Para siswa menggunakan kain tradisional seperti batik, tenun, dan songket, memadukannya dengan siluet dan detail desain yang sangat up-to-date. Pendekatan Adat Kontemporer ini menghasilkan koleksi yang unik, elegan, dan sangat siap pakai untuk berbagai acara formal maupun kasual.
Pagelaran ini dirancang secara profesional, lengkap dengan pencahayaan dramatis, musik latar, dan koreografi model yang apik. Hal ini memberikan pengalaman yang nyata kepada siswa tentang bagaimana menjalankan sebuah fashion show besar di dunia industri.
Juri dari kalangan desainer profesional dan fashion stylist diundang untuk menilai kreativitas, kualitas jahitan, dan orisinalitas ide. Mereka mencari bakat-bakat muda yang mampu membawa nuansa busana tradisional ke kancah fashion nasional dan internasional.
Koleksi yang dipamerkan menyajikan Busana Adat Kontemporer dengan interpretasi yang luas, mulai dari gaun malam glamor hingga setelan kantor yang etnik. Keberanian siswa dalam bereksperimen dengan warna dan tekstur sangat diapresiasi.
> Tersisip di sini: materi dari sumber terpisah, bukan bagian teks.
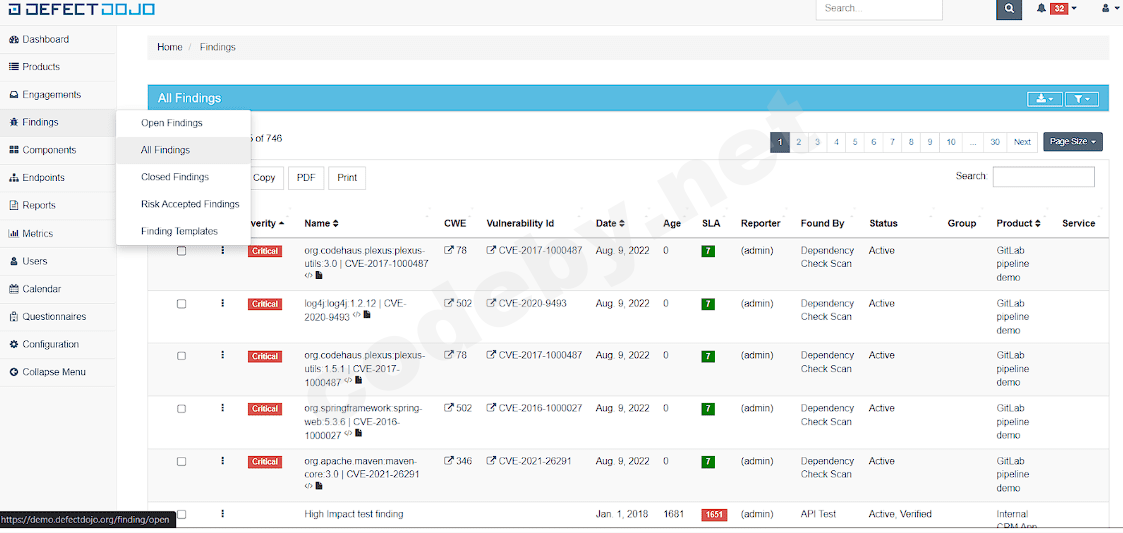Click the Dashboard sidebar icon

(14, 39)
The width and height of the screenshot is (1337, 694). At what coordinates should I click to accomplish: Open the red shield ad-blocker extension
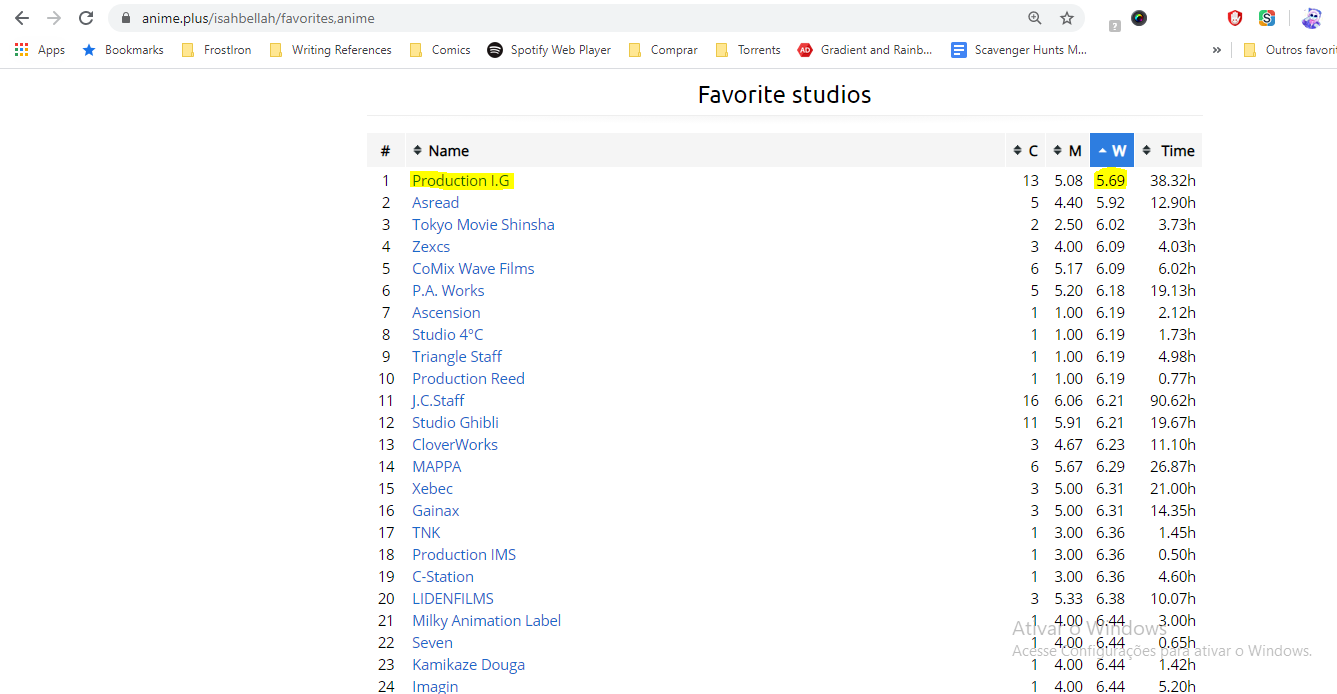point(1235,18)
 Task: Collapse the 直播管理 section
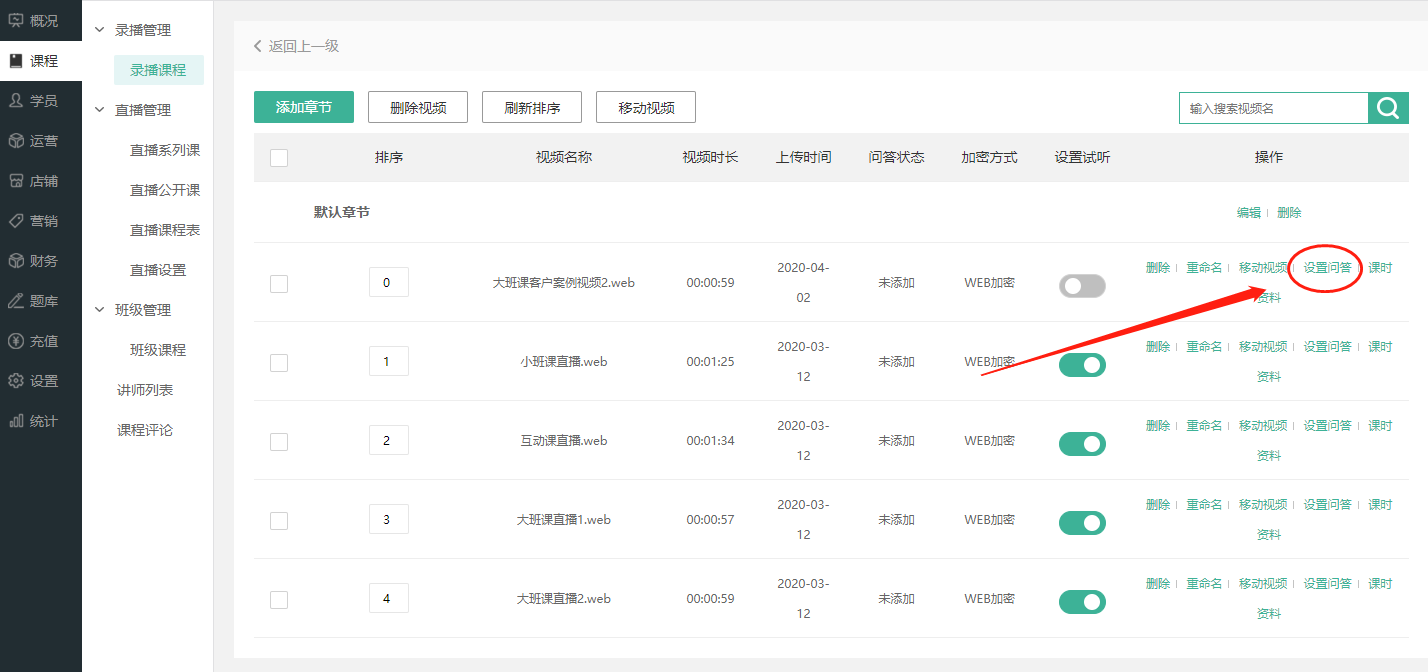point(99,110)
Inisiatif ini menegaskan peran SMK dalam melahirkan desainer masa depan yang berwawasan budaya. Mereka dibekali keterampilan teknis menjahit sekaligus kemampuan untuk berkreasi dengan identitas lokal. Ini adalah strategi cerdas untuk pelestarian busana bangsa.
Pagelaran ini berhasil menarik perhatian media dan pelaku bisnis fashion, membuka peluang magang dan kerjasama bagi siswa. Karya-karya mereka menunjukkan bahwa busana tradisional memiliki potensi ekonomi yang sangat besar jika dikelola dengan sentuhan modern.
SMK PGRI Bojongmangu berkomitmen menjadikan acara ini agenda tahunan untuk terus mendorong inovasi dalam Adat Kontemporer. Para siswa telah membuktikan bahwa dengan kreativitas, mereka mampu menjadi agen perubahan di industri fashion Indonesia.